Instruction | Can you copy every line of the records below word for word, with nothing changed?

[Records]

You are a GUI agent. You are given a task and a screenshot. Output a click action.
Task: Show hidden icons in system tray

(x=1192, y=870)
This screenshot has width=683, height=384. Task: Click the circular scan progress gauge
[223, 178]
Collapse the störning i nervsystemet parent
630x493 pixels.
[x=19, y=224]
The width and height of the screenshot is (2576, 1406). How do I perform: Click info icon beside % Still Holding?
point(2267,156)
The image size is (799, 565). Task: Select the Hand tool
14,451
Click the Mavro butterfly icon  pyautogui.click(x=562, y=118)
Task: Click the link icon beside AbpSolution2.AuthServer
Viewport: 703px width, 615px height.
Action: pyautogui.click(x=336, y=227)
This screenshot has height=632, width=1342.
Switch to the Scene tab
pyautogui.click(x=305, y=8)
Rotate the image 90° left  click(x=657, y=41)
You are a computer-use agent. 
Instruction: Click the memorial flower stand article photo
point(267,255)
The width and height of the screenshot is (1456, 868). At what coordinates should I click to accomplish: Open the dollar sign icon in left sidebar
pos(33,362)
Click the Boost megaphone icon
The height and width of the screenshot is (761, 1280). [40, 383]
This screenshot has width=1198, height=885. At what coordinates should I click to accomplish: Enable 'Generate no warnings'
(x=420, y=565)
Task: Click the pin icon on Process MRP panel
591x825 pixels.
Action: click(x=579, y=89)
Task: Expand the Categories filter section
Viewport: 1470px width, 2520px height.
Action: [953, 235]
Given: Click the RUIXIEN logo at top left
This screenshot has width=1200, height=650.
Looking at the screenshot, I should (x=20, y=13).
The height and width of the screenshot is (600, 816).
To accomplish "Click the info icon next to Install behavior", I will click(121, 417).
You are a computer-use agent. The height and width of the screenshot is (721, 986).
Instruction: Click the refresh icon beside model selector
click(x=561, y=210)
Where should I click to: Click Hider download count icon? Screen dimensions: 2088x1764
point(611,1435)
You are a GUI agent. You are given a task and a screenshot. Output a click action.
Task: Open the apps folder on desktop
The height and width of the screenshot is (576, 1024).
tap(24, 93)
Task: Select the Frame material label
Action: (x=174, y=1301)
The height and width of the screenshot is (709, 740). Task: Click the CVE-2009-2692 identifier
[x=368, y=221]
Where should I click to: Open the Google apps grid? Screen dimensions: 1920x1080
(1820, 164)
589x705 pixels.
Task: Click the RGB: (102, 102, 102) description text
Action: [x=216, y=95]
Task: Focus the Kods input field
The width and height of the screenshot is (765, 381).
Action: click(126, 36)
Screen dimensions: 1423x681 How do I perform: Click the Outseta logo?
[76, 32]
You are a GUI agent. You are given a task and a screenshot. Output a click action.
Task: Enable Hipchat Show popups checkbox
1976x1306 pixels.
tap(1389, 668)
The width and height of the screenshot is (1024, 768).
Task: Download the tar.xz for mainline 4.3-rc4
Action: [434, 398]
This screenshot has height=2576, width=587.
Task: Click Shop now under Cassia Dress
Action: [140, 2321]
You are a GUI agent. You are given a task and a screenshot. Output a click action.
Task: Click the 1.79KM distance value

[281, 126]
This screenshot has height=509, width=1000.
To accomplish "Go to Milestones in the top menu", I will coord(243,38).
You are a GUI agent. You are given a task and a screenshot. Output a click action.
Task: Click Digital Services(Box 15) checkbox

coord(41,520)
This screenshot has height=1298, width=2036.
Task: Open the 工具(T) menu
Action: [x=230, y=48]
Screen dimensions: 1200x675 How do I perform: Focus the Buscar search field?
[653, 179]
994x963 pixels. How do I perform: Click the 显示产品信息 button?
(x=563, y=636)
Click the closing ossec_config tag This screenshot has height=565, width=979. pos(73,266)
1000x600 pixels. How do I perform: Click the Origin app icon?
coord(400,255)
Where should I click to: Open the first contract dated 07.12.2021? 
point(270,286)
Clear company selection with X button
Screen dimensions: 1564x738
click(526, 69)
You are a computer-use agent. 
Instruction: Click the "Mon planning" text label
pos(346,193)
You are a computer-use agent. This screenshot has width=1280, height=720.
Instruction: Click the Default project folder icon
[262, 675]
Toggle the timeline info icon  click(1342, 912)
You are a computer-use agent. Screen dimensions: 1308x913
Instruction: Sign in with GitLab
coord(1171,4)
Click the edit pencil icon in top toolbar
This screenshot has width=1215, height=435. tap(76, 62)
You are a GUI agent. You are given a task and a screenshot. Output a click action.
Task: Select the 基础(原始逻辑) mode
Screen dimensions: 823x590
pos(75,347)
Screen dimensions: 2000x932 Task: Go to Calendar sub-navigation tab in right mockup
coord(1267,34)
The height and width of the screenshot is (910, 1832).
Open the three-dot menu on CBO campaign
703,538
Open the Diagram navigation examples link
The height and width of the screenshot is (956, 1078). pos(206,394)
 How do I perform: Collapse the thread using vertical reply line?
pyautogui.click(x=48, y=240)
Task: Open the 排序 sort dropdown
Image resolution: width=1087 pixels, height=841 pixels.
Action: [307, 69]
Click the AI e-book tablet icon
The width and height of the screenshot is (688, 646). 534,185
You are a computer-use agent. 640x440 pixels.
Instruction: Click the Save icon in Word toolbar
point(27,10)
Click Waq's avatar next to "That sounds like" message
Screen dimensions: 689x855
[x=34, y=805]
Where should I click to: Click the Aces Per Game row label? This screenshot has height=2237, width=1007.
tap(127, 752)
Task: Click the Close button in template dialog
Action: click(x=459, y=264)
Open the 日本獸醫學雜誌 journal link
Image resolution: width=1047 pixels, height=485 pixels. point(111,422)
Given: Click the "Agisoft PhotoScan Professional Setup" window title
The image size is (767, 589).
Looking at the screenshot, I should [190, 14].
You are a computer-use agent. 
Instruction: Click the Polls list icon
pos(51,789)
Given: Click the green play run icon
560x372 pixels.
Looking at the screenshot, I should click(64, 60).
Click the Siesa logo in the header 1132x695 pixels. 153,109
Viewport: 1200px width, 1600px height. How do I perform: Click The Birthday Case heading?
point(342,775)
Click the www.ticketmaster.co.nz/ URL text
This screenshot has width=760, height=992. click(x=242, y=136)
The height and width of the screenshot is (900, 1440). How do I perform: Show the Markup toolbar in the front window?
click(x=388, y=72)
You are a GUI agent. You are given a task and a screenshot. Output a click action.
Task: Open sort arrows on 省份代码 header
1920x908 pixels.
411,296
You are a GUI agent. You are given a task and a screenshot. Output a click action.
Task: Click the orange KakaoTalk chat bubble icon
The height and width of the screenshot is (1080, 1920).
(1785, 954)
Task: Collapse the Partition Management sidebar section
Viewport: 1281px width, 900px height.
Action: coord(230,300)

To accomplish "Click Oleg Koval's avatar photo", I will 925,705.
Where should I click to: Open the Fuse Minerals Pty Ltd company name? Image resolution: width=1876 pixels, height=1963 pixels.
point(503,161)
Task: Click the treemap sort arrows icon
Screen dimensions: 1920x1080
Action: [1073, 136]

Written response |
You are a GUI agent. You are given a task and a screenshot. Output a click action.
Task: Show hidden icons in system tray

(x=1192, y=870)
This screenshot has width=683, height=384. Task: Click the circular scan progress gauge
[223, 178]
Collapse the störning i nervsystemet parent
630x493 pixels.
[x=19, y=224]
The width and height of the screenshot is (2576, 1406). How do I perform: Click info icon beside % Still Holding?
point(2267,156)
The image size is (799, 565). Task: Select the Hand tool
14,451
Click the Mavro butterfly icon  pyautogui.click(x=562, y=118)
Task: Click the link icon beside AbpSolution2.AuthServer
Viewport: 703px width, 615px height.
Action: pyautogui.click(x=336, y=227)
This screenshot has height=632, width=1342.
Switch to the Scene tab
pyautogui.click(x=305, y=8)
Rotate the image 90° left  click(x=657, y=41)
You are a computer-use agent. 
Instruction: Click the memorial flower stand article photo
point(267,255)
The width and height of the screenshot is (1456, 868). At what coordinates should I click to accomplish: Open the dollar sign icon in left sidebar
pos(33,362)
Click the Boost megaphone icon
The height and width of the screenshot is (761, 1280). [40, 383]
This screenshot has width=1198, height=885. At what coordinates should I click to accomplish: Enable 'Generate no warnings'
(x=420, y=565)
Task: Click the pin icon on Process MRP panel
591x825 pixels.
Action: click(x=579, y=89)
Task: Expand the Categories filter section
Viewport: 1470px width, 2520px height.
Action: [953, 235]
Given: Click the RUIXIEN logo at top left
This screenshot has width=1200, height=650.
Looking at the screenshot, I should (x=20, y=13).
The height and width of the screenshot is (600, 816).
To accomplish "Click the info icon next to Install behavior", I will click(121, 417).
You are a computer-use agent. The height and width of the screenshot is (721, 986).
Instruction: Click the refresh icon beside model selector
click(x=561, y=210)
Where should I click to: Click Hider download count icon? Screen dimensions: 2088x1764
point(611,1435)
You are a GUI agent. You are given a task and a screenshot. Output a click action.
Task: Open the apps folder on desktop
The height and width of the screenshot is (576, 1024).
tap(24, 93)
Task: Select the Frame material label
Action: (x=174, y=1301)
The height and width of the screenshot is (709, 740). Task: Click the CVE-2009-2692 identifier
[x=368, y=221]
Where should I click to: Open the Google apps grid? Screen dimensions: 1920x1080
(1820, 164)
589x705 pixels.
Task: Click the RGB: (102, 102, 102) description text
Action: [x=216, y=95]
Task: Focus the Kods input field
The width and height of the screenshot is (765, 381).
Action: click(126, 36)
Screen dimensions: 1423x681 How do I perform: Click the Outseta logo?
[76, 32]
You are a GUI agent. You are given a task and a screenshot. Output a click action.
Task: Enable Hipchat Show popups checkbox
1976x1306 pixels.
tap(1389, 668)
The width and height of the screenshot is (1024, 768).
Task: Download the tar.xz for mainline 4.3-rc4
Action: [434, 398]
This screenshot has height=2576, width=587.
Task: Click Shop now under Cassia Dress
Action: [140, 2321]
You are a GUI agent. You are given a task and a screenshot. Output a click action.
Task: Click the 1.79KM distance value

[281, 126]
This screenshot has height=509, width=1000.
To accomplish "Go to Milestones in the top menu", I will coord(243,38).
You are a GUI agent. You are given a task and a screenshot. Output a click action.
Task: Click Digital Services(Box 15) checkbox

coord(41,520)
This screenshot has height=1298, width=2036.
Task: Open the 工具(T) menu
Action: [x=230, y=48]
Screen dimensions: 1200x675 How do I perform: Focus the Buscar search field?
[653, 179]
994x963 pixels. How do I perform: Click the 显示产品信息 button?
(x=563, y=636)
Click the closing ossec_config tag This screenshot has height=565, width=979. pos(73,266)
1000x600 pixels. How do I perform: Click the Origin app icon?
coord(400,255)
Where should I click to: Open the first contract dated 07.12.2021? 
point(270,286)
Clear company selection with X button
Screen dimensions: 1564x738
click(526, 69)
You are a computer-use agent. 
Instruction: Click the "Mon planning" text label
pos(346,193)
You are a computer-use agent. This screenshot has width=1280, height=720.
Instruction: Click the Default project folder icon
[262, 675]
Toggle the timeline info icon  click(1342, 912)
You are a computer-use agent. Screen dimensions: 1308x913
Instruction: Sign in with GitLab
coord(1171,4)
Click the edit pencil icon in top toolbar
This screenshot has width=1215, height=435. tap(76, 62)
You are a GUI agent. You are given a task and a screenshot. Output a click action.
Task: Select the 基础(原始逻辑) mode
Screen dimensions: 823x590
pos(75,347)
Screen dimensions: 2000x932 Task: Go to Calendar sub-navigation tab in right mockup
coord(1267,34)
The height and width of the screenshot is (910, 1832).
Open the three-dot menu on CBO campaign
703,538
Open the Diagram navigation examples link
The height and width of the screenshot is (956, 1078). pos(206,394)
 How do I perform: Collapse the thread using vertical reply line?
pyautogui.click(x=48, y=240)
Task: Open the 排序 sort dropdown
Image resolution: width=1087 pixels, height=841 pixels.
Action: [307, 69]
Click the AI e-book tablet icon
The width and height of the screenshot is (688, 646). 534,185
You are a computer-use agent. 640x440 pixels.
Instruction: Click the Save icon in Word toolbar
point(27,10)
Click Waq's avatar next to "That sounds like" message
Screen dimensions: 689x855
[x=34, y=805]
Where should I click to: Click the Aces Per Game row label? This screenshot has height=2237, width=1007.
tap(127, 752)
Task: Click the Close button in template dialog
Action: click(x=459, y=264)
Open the 日本獸醫學雜誌 journal link
Image resolution: width=1047 pixels, height=485 pixels. point(111,422)
Given: Click the "Agisoft PhotoScan Professional Setup" window title
The image size is (767, 589).
Looking at the screenshot, I should [190, 14].
You are a computer-use agent. 
Instruction: Click the Polls list icon
pos(51,789)
Given: Click the green play run icon
560x372 pixels.
Looking at the screenshot, I should click(64, 60).
Click the Siesa logo in the header 1132x695 pixels. 153,109
Viewport: 1200px width, 1600px height. How do I perform: Click The Birthday Case heading?
point(342,775)
Click the www.ticketmaster.co.nz/ URL text
This screenshot has width=760, height=992. click(x=242, y=136)
The height and width of the screenshot is (900, 1440). How do I perform: Show the Markup toolbar in the front window?
click(x=388, y=72)
You are a GUI agent. You are given a task and a screenshot. Output a click action.
Task: Open sort arrows on 省份代码 header
1920x908 pixels.
411,296
You are a GUI agent. You are given a task and a screenshot. Output a click action.
Task: Click the orange KakaoTalk chat bubble icon
The height and width of the screenshot is (1080, 1920).
(1785, 954)
Task: Collapse the Partition Management sidebar section
Viewport: 1281px width, 900px height.
Action: coord(230,300)

To accomplish "Click Oleg Koval's avatar photo", I will 925,705.
Where should I click to: Open the Fuse Minerals Pty Ltd company name? Image resolution: width=1876 pixels, height=1963 pixels.
point(503,161)
Task: Click the treemap sort arrows icon
Screen dimensions: 1920x1080
Action: [1073, 136]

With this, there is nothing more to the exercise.